Count the lines of the items below that contain the string "back" and state only that number.

>>>

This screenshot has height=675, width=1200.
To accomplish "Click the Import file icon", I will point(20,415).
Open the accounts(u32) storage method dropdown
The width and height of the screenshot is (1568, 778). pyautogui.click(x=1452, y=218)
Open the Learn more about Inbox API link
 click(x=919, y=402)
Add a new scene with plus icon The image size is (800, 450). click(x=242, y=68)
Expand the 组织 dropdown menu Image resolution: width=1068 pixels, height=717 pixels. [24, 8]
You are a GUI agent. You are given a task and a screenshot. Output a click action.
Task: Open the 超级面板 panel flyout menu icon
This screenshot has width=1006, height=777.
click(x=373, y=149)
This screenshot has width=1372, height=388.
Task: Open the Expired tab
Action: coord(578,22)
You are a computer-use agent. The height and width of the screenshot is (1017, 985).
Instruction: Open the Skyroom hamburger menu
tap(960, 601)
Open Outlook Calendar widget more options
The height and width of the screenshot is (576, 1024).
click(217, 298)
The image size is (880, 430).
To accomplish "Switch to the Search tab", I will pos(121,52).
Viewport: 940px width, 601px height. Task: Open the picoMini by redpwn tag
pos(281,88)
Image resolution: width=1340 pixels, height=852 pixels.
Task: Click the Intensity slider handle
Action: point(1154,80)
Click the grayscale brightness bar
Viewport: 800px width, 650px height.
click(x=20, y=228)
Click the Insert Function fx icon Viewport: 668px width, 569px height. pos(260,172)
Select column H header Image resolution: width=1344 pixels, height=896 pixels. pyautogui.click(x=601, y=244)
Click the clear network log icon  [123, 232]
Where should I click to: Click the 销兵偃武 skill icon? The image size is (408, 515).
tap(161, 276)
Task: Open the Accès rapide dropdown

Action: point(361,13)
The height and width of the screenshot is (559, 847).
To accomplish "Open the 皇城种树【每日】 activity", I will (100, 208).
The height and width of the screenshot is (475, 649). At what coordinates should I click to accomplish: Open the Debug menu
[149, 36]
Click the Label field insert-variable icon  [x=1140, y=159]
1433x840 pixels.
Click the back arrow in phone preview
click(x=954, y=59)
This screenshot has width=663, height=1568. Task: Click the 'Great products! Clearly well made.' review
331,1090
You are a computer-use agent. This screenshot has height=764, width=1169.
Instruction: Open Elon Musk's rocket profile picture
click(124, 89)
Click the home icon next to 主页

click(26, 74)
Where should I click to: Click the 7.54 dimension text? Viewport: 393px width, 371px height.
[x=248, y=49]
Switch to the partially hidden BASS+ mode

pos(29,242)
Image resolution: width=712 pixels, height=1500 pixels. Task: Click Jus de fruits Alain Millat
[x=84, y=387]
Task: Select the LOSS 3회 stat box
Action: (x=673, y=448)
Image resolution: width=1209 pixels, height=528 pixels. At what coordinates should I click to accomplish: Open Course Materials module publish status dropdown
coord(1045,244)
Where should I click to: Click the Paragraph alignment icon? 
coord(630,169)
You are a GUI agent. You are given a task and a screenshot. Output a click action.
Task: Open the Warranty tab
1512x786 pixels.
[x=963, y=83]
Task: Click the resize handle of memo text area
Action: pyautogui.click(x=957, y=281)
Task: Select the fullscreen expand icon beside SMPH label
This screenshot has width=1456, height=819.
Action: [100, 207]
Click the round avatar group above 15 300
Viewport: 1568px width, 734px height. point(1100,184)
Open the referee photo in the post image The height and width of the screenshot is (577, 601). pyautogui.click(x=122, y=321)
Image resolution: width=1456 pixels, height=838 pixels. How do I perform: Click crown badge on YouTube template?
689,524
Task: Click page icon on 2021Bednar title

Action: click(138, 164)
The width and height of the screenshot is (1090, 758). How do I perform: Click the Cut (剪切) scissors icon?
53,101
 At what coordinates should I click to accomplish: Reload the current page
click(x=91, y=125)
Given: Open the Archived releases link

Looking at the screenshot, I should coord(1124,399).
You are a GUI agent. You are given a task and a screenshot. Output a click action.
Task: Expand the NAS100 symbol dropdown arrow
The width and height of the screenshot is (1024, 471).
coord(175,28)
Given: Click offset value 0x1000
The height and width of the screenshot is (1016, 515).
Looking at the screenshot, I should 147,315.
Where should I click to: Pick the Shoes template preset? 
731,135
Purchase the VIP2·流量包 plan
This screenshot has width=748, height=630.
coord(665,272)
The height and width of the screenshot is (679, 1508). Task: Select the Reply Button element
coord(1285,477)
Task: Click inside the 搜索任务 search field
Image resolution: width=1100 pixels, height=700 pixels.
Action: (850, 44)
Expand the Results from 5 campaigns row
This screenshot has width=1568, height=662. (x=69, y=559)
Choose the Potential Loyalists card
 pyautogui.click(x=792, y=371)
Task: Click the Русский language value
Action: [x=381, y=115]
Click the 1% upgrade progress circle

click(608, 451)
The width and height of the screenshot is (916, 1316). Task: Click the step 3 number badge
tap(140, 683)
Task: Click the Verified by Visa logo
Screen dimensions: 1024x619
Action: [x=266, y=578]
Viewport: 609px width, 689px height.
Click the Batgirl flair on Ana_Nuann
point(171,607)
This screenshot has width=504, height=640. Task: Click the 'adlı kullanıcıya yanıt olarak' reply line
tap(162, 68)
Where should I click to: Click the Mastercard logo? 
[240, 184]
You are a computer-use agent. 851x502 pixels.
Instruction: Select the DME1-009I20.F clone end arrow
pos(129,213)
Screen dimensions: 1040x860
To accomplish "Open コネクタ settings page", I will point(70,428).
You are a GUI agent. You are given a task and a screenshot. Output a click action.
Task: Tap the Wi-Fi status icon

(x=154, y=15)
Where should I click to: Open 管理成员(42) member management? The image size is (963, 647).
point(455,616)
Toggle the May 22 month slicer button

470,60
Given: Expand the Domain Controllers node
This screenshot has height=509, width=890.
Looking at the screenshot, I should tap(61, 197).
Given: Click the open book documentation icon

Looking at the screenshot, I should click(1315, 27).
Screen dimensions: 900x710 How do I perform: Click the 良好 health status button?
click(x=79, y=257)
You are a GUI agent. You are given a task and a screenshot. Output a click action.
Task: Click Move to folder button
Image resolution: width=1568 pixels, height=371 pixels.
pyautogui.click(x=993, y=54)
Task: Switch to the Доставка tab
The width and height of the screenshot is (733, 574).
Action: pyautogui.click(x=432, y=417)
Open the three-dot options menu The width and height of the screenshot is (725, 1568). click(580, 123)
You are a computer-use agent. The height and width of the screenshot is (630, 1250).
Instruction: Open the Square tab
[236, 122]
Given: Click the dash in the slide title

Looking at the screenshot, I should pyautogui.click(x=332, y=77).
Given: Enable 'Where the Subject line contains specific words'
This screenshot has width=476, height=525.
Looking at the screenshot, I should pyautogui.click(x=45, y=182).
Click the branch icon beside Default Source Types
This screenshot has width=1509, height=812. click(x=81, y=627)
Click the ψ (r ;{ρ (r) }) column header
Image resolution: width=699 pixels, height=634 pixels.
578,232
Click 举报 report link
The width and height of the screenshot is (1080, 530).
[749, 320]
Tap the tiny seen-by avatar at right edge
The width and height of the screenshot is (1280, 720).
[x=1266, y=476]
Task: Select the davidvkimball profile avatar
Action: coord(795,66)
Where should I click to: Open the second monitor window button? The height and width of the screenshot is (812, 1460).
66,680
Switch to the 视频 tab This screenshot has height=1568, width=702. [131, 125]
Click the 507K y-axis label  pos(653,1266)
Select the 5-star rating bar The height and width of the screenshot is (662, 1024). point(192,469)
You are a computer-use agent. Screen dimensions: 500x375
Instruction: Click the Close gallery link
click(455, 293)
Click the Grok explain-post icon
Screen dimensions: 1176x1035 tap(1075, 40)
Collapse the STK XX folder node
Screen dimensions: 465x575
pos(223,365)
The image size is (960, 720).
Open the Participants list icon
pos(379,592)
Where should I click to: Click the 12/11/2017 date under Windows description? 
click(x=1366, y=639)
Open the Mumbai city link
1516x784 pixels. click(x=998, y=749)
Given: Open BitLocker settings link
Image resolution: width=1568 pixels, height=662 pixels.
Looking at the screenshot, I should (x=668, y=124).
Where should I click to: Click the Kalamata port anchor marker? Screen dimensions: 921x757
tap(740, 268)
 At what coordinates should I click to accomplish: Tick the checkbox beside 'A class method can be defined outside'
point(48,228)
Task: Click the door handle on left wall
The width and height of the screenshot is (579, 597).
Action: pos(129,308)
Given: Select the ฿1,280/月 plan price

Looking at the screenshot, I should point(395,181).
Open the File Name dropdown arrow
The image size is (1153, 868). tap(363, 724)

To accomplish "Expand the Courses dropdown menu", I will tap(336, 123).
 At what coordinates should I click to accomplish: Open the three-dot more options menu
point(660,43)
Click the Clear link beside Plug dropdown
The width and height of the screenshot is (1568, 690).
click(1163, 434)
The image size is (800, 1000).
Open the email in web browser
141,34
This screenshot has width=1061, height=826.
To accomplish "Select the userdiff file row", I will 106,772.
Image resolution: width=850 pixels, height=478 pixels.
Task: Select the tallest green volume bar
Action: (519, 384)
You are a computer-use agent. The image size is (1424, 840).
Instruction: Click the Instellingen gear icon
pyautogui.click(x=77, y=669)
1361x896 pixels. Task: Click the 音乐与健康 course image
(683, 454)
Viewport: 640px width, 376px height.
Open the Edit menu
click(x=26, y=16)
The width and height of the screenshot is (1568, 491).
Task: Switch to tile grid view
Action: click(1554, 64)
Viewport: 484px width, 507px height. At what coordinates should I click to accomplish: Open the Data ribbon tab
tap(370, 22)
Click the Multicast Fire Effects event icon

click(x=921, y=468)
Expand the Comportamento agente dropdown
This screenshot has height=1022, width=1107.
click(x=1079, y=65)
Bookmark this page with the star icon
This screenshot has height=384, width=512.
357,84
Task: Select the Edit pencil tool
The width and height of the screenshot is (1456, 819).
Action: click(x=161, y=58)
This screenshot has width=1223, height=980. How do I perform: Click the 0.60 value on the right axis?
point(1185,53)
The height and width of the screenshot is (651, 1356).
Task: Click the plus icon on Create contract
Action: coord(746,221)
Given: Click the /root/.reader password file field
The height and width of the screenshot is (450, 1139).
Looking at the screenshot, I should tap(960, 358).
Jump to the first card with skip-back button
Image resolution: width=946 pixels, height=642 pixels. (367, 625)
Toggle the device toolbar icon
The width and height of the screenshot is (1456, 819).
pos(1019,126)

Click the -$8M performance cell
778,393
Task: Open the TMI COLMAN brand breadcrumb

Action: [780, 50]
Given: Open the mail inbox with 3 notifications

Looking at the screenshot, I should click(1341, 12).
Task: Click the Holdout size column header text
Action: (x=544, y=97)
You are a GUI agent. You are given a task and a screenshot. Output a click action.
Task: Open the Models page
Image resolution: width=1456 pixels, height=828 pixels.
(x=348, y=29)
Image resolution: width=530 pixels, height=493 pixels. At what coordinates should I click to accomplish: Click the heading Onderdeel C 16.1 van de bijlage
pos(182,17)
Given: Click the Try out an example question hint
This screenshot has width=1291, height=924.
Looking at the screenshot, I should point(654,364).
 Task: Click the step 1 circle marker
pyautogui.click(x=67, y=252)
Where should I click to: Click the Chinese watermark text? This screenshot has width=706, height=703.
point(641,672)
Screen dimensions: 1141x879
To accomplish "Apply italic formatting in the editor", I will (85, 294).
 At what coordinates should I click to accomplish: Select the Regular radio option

<<<

REPLY TO THE TASK: 2